A rubrica A Recordar, iniciada em 2012, está de volta ao Espalha-Factos. Vamos voltar a relembrar atores e atrizes que tenham marcado a sua época, mas que caíram em esquecimento ou não foram suficientemente reconhecidos. Percorreremos atores de diversas décadas, até à atualidade. Falaremos da sua vida, carreira, papéis mais icónicos e do legado que deixaram.
Uma atriz agraciada com grandes papéis e desempenhos notáveis que fazem dela uma artista ímpar da cultura americana (para além das várias relações amorosas que encheram muitas páginas da imprensa cor de rosa): Diane Keaton começou em grande uma carreira que já dura há mais de quarenta anos (se bem que, agora, há um menor fulgor do que no passado) e que marcou os espectadores dos anos 70, 80 e 90. De dramas a comédias, de Woody Allen a Francis Ford Coppola, Keaton trabalhou com a “nata da nata” da indústria, e soube aproveitar muito bem as raras oportunidades que teve de se destacar no meio de vulgaridade de Hollywood.
Foi até hoje nomeada para 4 Oscars e venceu uma vez por aquela que é, com certeza, a sua personagem mais amada pelo público, em Annie Hall, de 1977. Mas além de atriz, Keaton estabeleceu-se noutras posições, elaborando como realizadora dois filmes, um documentário e participações esporádicas em algumas séries televisivas (nomeadamente num episódio da segunda temporada de Twin Peaks). Também cantou algumas músicas (as mais célebres são mesmo as do tal filme de Woody Allen), mas é como intérprete (em mais de 60 títulos, entre Cinema e Televisão) que é mais celebrada e recordada. Vamos então partir à descoberta dos grandes feitos de Diane Keaton neste campo.
Diane Keaton nasceu a 5 de junho de 1946 em Los Angeles, Califórnia. Começou nos palcos, tal como muitos atores da sua geração, tendo entrado em 1968 na produção Hair, da Broadway, e depois em Play It Again, Sam, de Woody Allen (com a qual foi nomeada para um Tony). Com a notoriedade recebida pelo trabalho em Teatro, a atriz estreou-se no Cinema em 1970, no filme Lovers and Other Strangers. Não foi um início auspicioso, e Keaton acabaria também por aparecer em algumas séries de TV e anúncios publicitários, até que, em 1972, o realizador Francis Ford Coppola reparou nela e na potencialidade da atriz para uma das personagens de O Padrinho, a adaptação do best-seller de Mario Puzo.

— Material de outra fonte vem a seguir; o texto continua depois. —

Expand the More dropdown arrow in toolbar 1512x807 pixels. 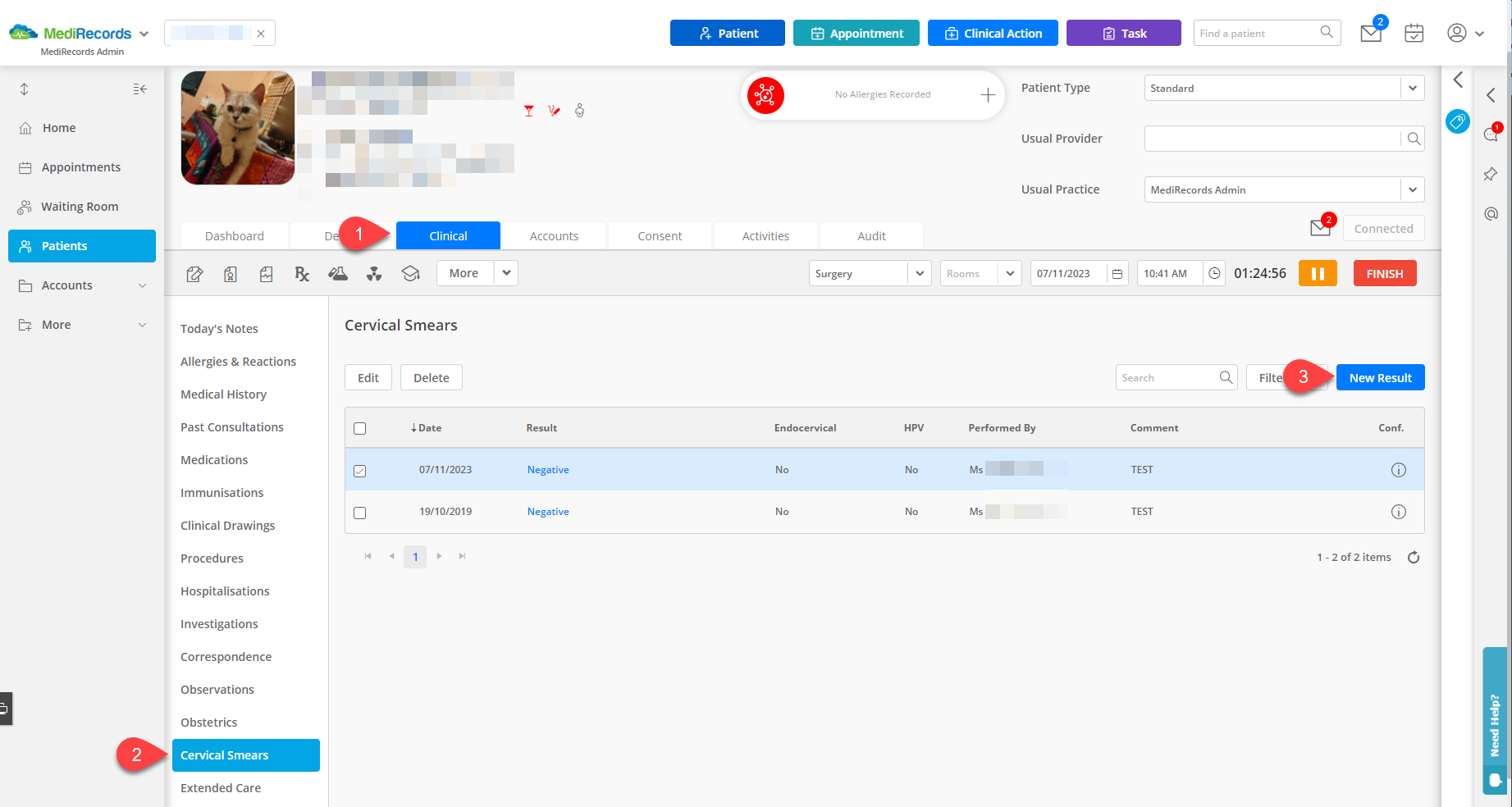tap(506, 273)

E muitos atores ambicionam conseguir obter um reconhecimento como Diane Keaton e todos os seus colegas de elenco receberam pelo primeiro tomo da trilogia sobre a família Corleone. A história é conhecida de todos, daquela que é uma das maiores obras primas da História do Cinema. Apesar de não ter sido nomeada para Oscar, Keaton começou aqui a consolidar o sucesso no grande ecrã, que se manteria por muitos anos, com uma personagem que retomaria nos dois capítulos posteriores de O Padrinho: Kay Adams, a mulher de Michael Corleone (Al Pacino) que, ingenuamente, se deixa levar pelo lado criminoso da vida do marido sem perceber as consequências que escondem toda a organização mafiosa e corrupta que recheia os negócios de Michael. Foi um êxito de bilheteira e de crítica, tornando-se no maior sucesso cinematográfico do ano.
Ainda em 1972, Diane Keaton repetiu o papel desempenhado no palco, com a peça Play It Again, Sam na versão cinematográfica, protagonizada por Woody Allen (mas realizada por Herbert Ross). É uma história de amor, sobre um homem neurótico viciado em Cinema e apaixonado pela namorada do melhor amigo (Keaton), e uma homenagem a Humphrey Bogart (que vai dando conselhos amorosos à personagem de Allen) e a Casablanca, o seu filme mais icónico. Ela é uma mulher diferente que desperta a sua atenção, e que fascina o espectador pelo lado invulgar que a atriz atribui à personagem.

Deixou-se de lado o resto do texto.